**REQUIREMENT**
Copy out the material exactly, starting at the line that contains "This screenshot has" and continuing through the end of the material, with both ends included.

** begin EXCERPTED RECORDS **

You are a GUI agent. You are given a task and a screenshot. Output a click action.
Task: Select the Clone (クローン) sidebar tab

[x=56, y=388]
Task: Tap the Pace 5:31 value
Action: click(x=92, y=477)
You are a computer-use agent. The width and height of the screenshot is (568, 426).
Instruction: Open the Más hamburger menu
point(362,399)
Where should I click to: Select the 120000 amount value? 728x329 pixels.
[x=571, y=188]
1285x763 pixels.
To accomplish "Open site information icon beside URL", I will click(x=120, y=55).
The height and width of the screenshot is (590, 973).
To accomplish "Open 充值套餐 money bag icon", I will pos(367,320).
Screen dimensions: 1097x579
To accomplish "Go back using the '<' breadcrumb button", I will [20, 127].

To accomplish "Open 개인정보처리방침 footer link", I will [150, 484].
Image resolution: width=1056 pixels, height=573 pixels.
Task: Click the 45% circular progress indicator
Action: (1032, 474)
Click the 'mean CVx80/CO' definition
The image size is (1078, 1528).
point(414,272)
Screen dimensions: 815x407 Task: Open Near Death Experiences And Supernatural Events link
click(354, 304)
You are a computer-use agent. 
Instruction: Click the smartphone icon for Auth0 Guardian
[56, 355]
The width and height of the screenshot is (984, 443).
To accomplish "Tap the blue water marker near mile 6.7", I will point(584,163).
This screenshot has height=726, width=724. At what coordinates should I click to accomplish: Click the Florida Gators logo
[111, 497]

** end EXCERPTED RECORDS **

**WRITTEN SOLUTION**
This screenshot has height=726, width=724. At what coordinates should I click to accomplish: Click the Florida Gators logo
[111, 497]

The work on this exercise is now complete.